* **ACTION ITEM**:
Transcribe exactly, please, the line bearing "Given: Click the Verificar button" and all later lines through the end of the records, with the pictures left out.

* **SOURCE MATERIAL**:

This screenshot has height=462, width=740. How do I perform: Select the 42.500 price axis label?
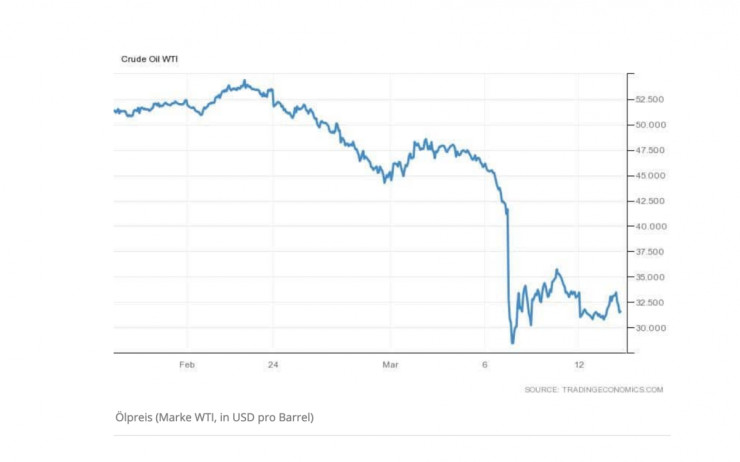[650, 201]
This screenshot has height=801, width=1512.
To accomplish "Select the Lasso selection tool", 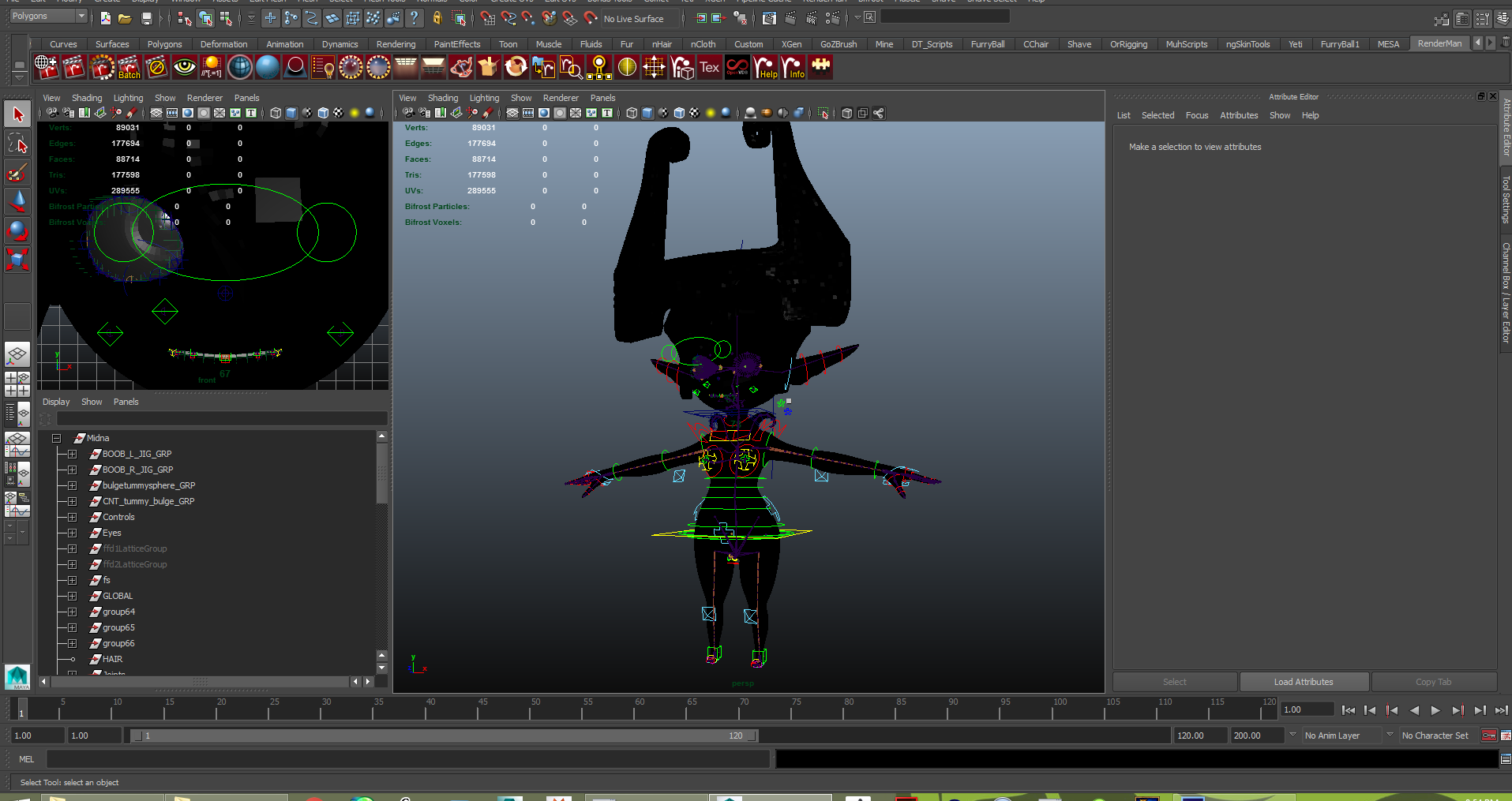I will coord(17,144).
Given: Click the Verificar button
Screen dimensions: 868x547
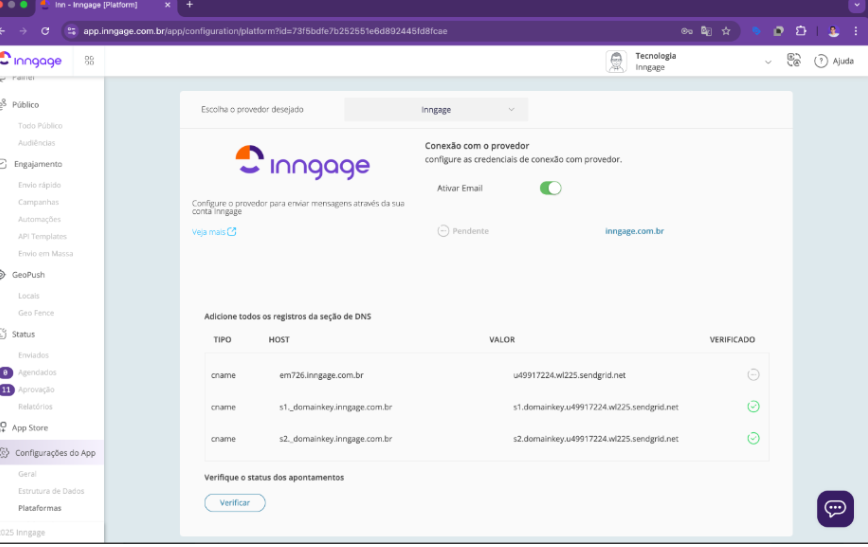Looking at the screenshot, I should (x=235, y=502).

* **EXPECTED OUTPUT**:
Given: Click the Verificar button
Screen dimensions: 868x547
Looking at the screenshot, I should (x=235, y=502).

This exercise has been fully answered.